Matignon se montre satisfait de ses orientations
Du côté du gouvernement, ces chiffres permettent de justifier la dynamique impulsée. Pour Matignon, l'audit de la Cour "valide" les "mesures et orientations" du gouvernement en matière de réduction du déficit, a estimé le ministère lundi dans un communiqué. "La situation des finances publiques laissée par le précédent gouvernement rend nécessaire une action déterminée de redressement", ajoutent les services du Premier ministre, Jean-Marc Ayrault.
Le gouvernement avait pris soin de préparer le terrain de la rigueur. Le ministre de l'Economie, Pierre Moscovici, a annoncé dimanche que le gouvernement s'apprêtait à abaisser ses prévisions de croissance à 0,4% au mieux pour 2012 et entre 1% et 1,3% pour 2013, contre 0,5% et 1,7% attendus jusqu'à présent pour ces deux années.
La Cour recommande de supprimer des postes de fonctionnaires
Concernant la fonction publique, la Cour des Comptes a lancé un véritable avertissement.
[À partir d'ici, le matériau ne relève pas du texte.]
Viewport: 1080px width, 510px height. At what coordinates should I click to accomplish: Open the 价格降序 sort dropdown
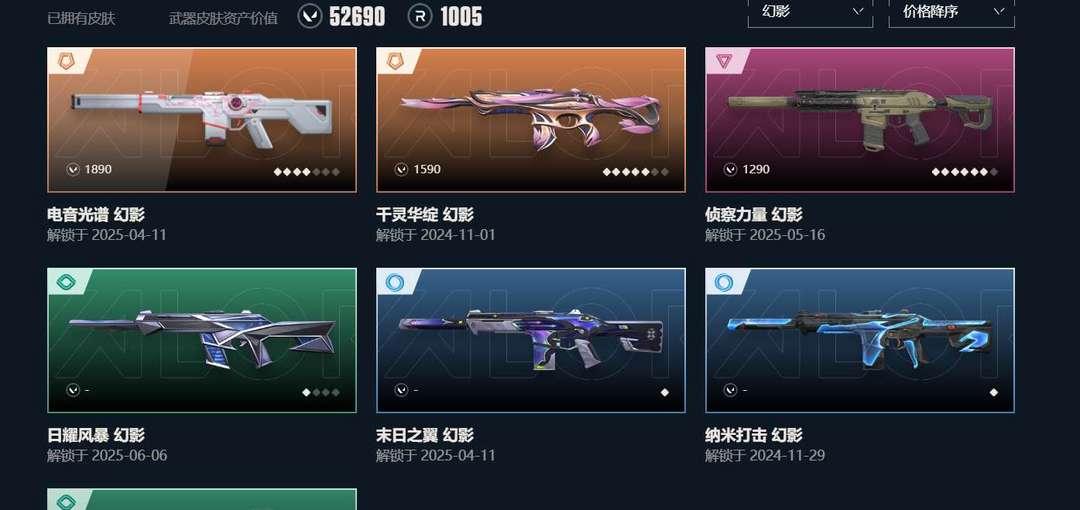(951, 12)
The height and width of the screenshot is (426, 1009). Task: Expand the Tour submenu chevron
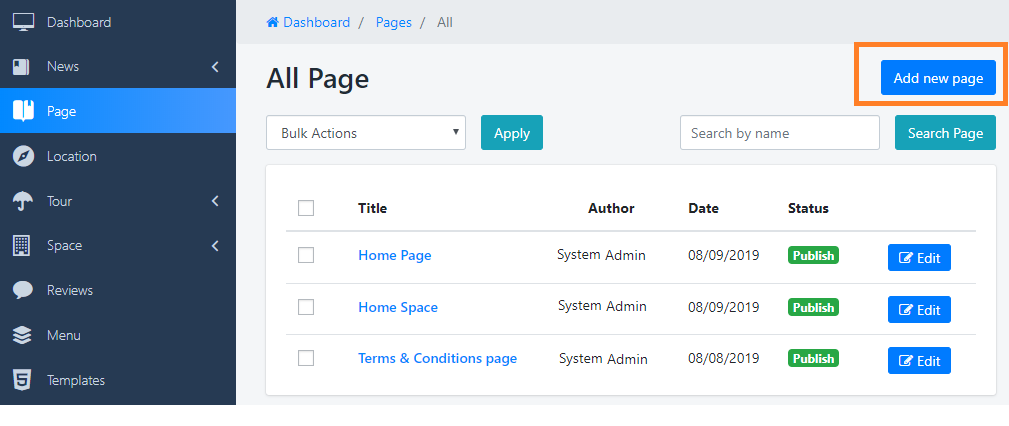[x=215, y=201]
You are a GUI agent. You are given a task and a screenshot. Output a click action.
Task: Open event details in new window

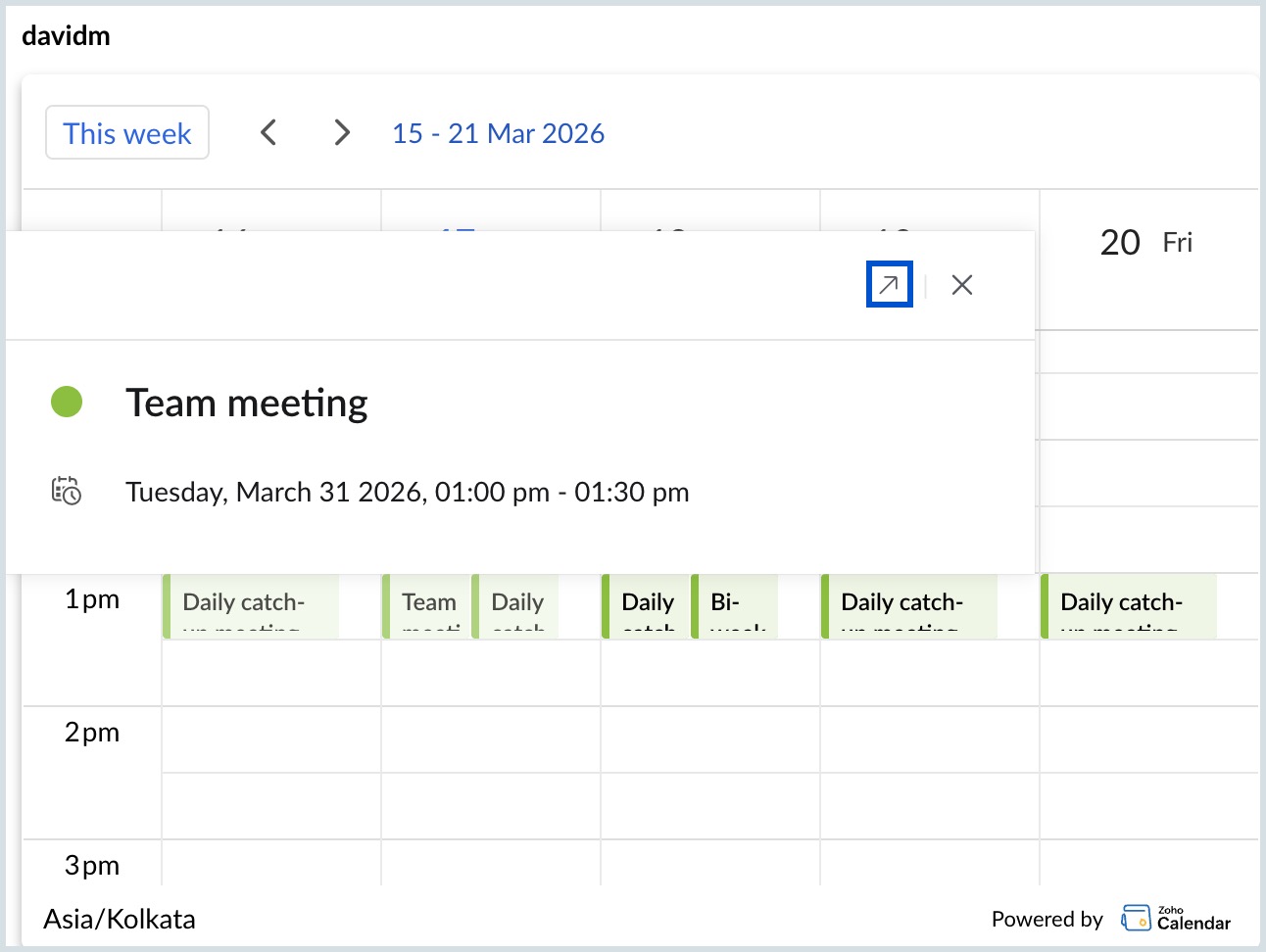point(889,285)
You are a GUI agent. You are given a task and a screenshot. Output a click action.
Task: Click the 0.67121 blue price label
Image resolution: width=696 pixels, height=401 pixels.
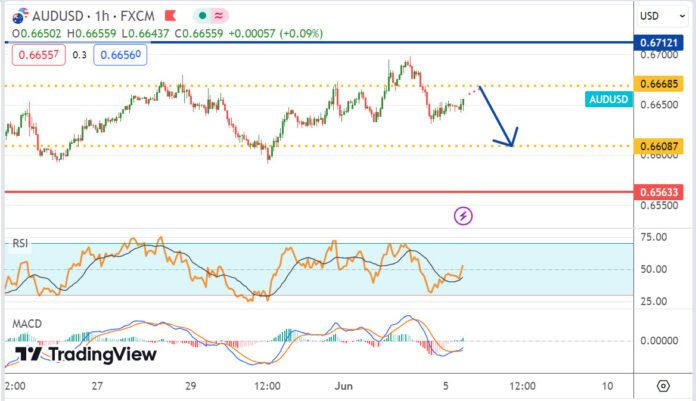[x=661, y=43]
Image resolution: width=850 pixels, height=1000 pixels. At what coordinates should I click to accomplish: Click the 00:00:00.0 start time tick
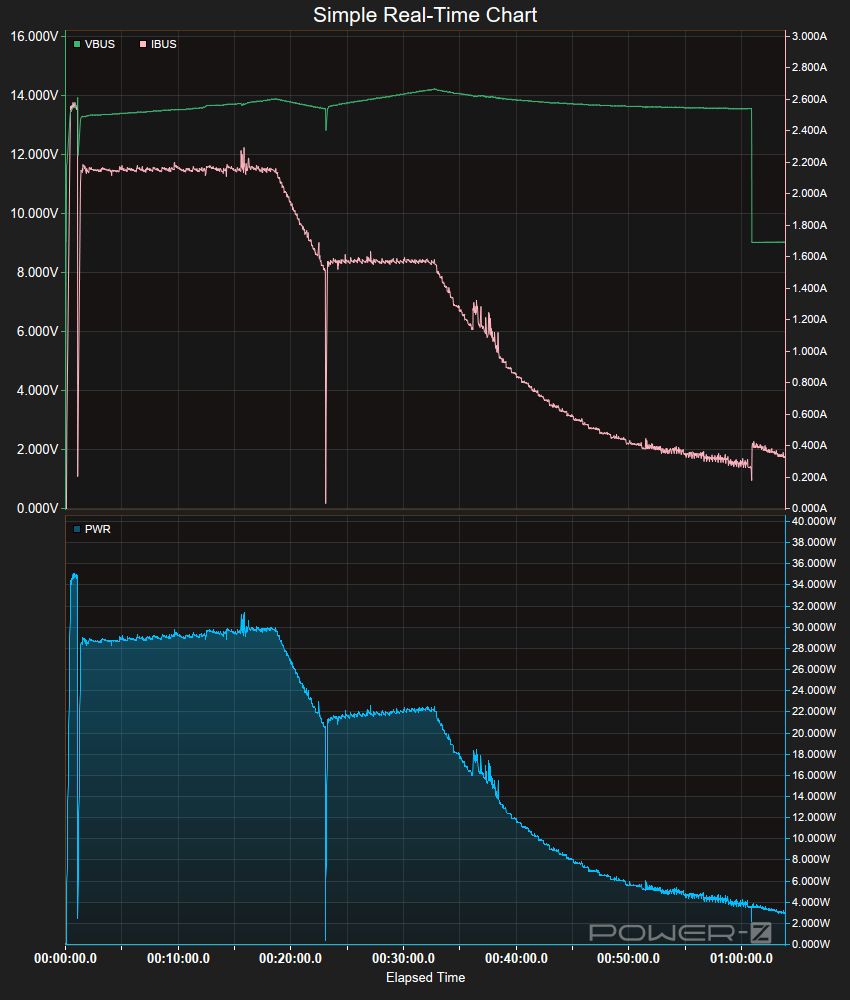tap(66, 958)
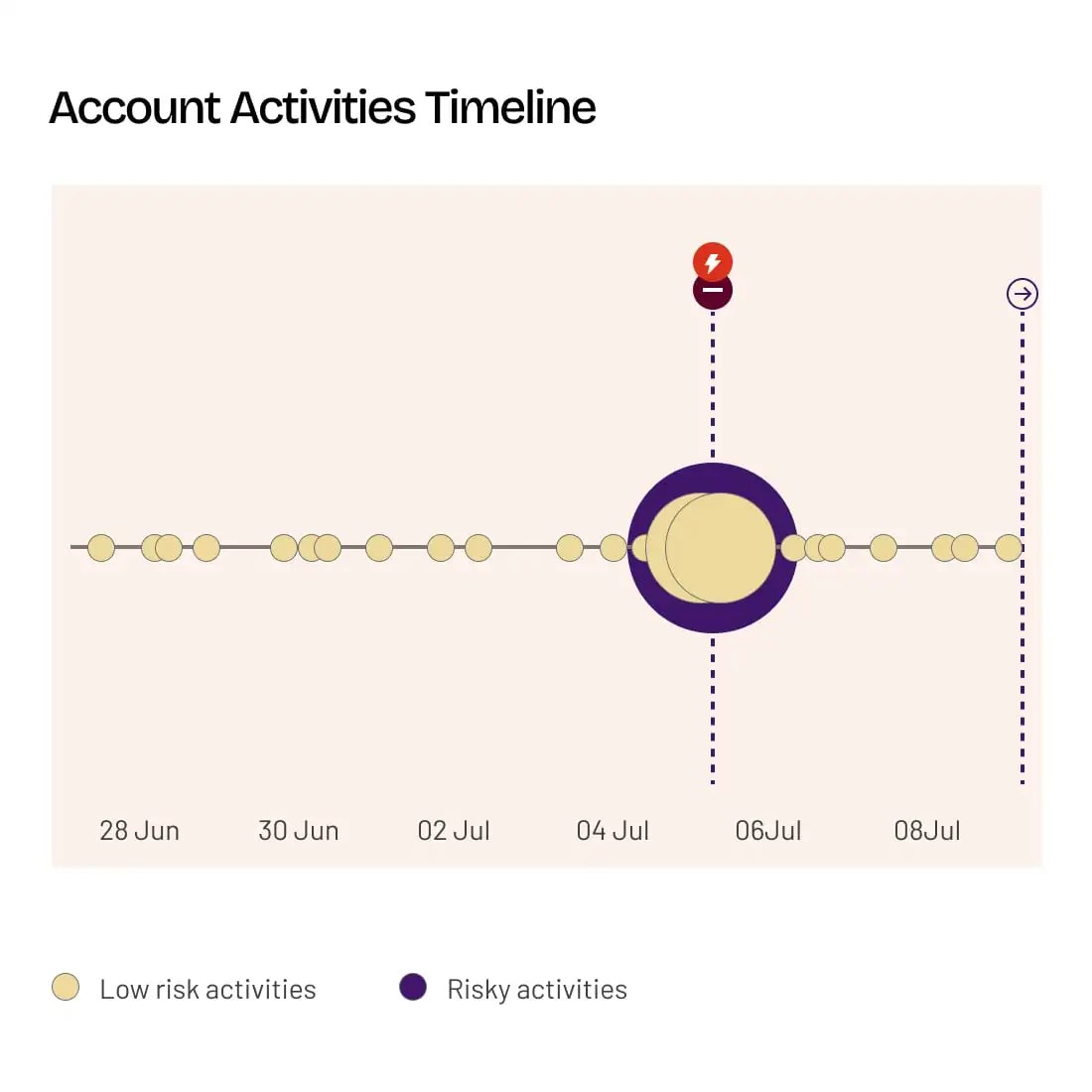Select the 04 Jul date label
1092x1092 pixels.
(x=613, y=831)
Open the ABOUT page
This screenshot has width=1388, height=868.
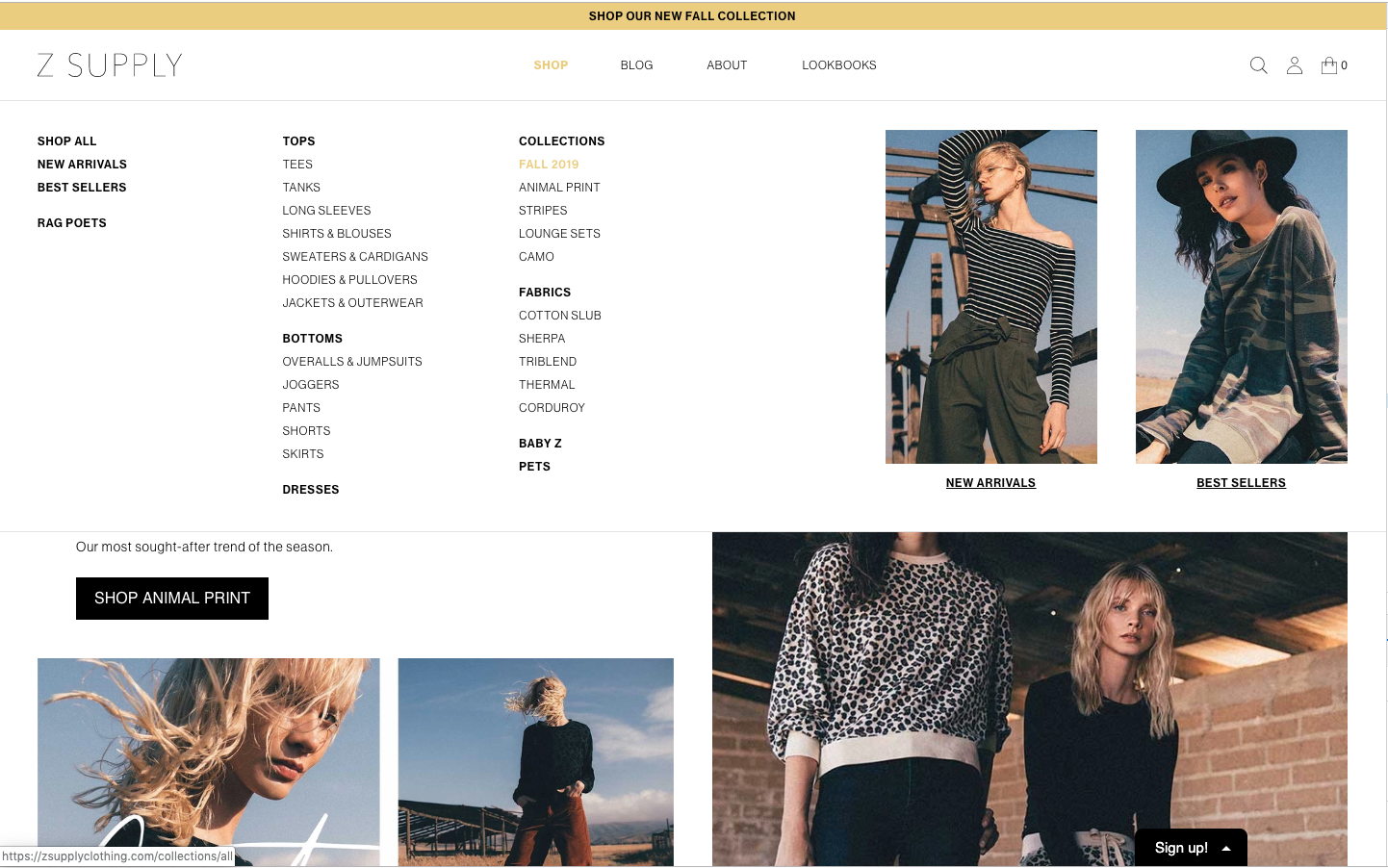[x=727, y=65]
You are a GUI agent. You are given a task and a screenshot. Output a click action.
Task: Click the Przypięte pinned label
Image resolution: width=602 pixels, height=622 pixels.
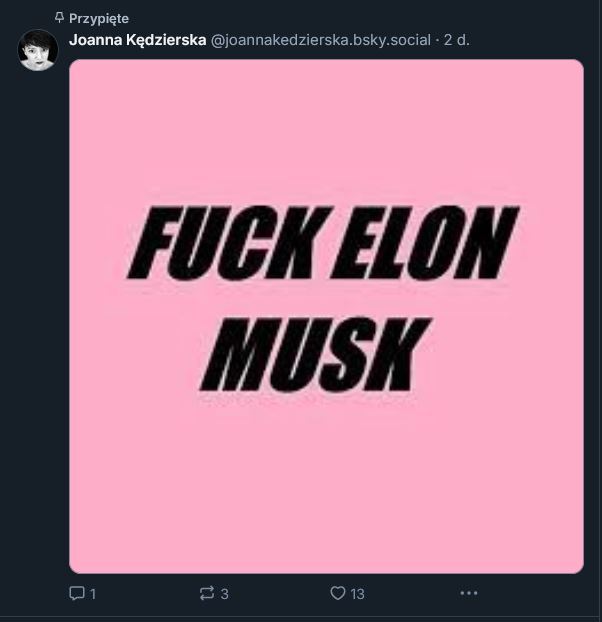pos(99,18)
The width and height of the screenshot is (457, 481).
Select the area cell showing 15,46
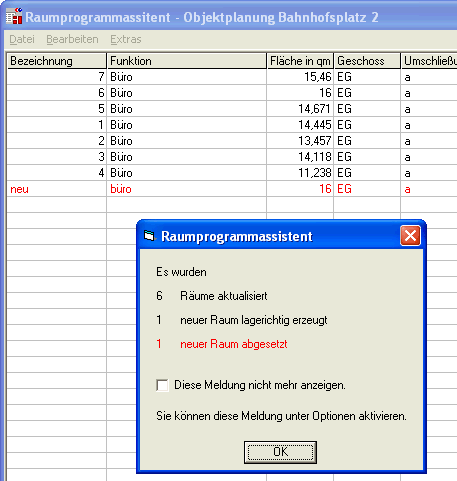[x=300, y=77]
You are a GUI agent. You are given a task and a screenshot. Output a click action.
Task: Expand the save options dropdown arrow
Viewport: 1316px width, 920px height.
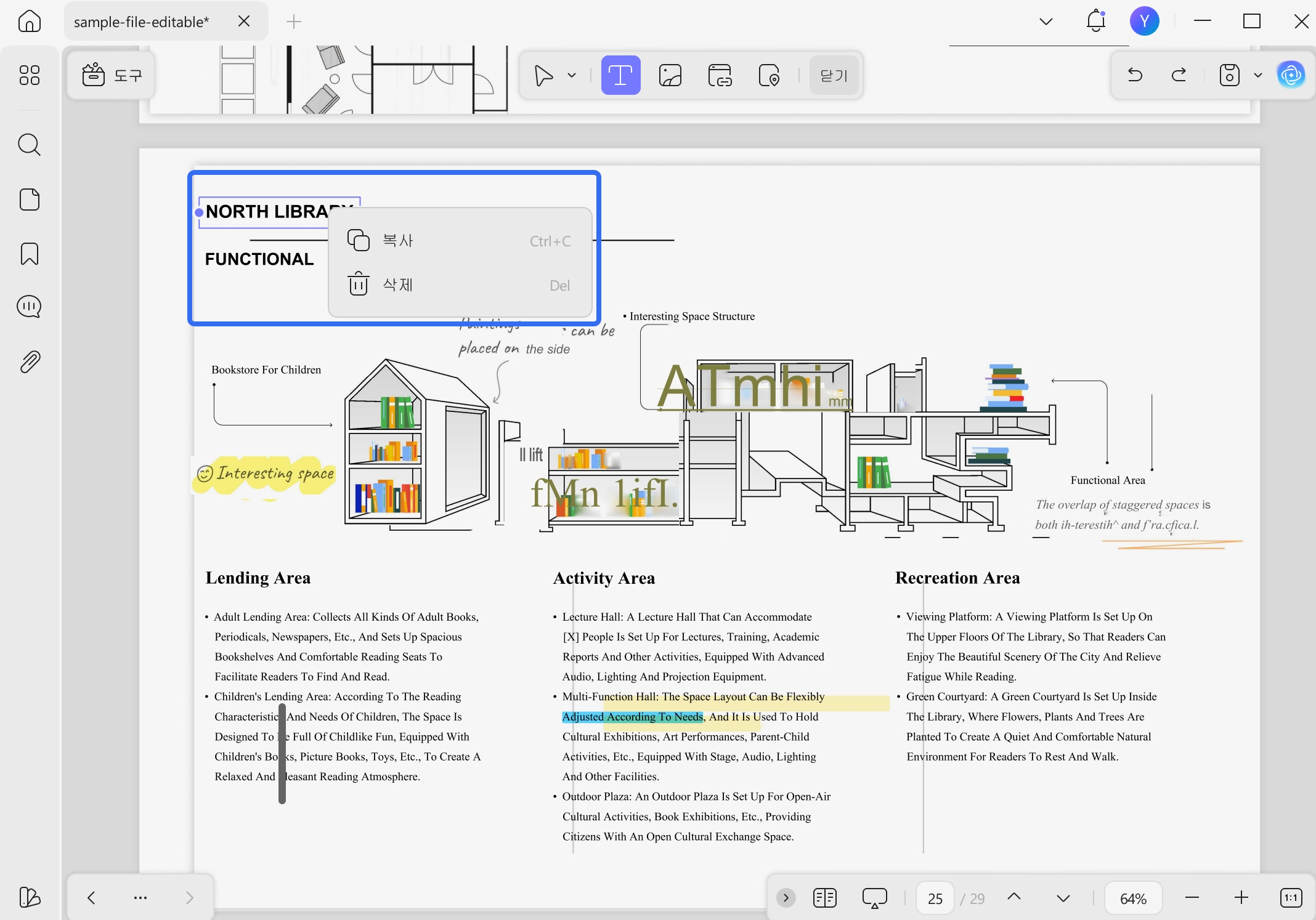point(1258,75)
Didier Migaud a estimé que "seule une baisse des effectifs" de la fonction publique serait "à même de fournir des marges de manoeuvre en matière de politique salariale".
Un scénario de stabilisation des effectifs des fonctionnaires, a-t-il averti lors d'une conférence de presse, supposerait, "outre le gel du point d'indice, une réduction significative de l'avancement des fonctionnaires et un quasi gel des mesures catégorielles".
"Si le gouvernement veut avoir des marges de manoeuvre salariales, cela passe, dans la situation budgétaire actuelle, par une réduction des effectifs", a-t-il insisté alors que le gouvernement a promis leur stabilisation globale.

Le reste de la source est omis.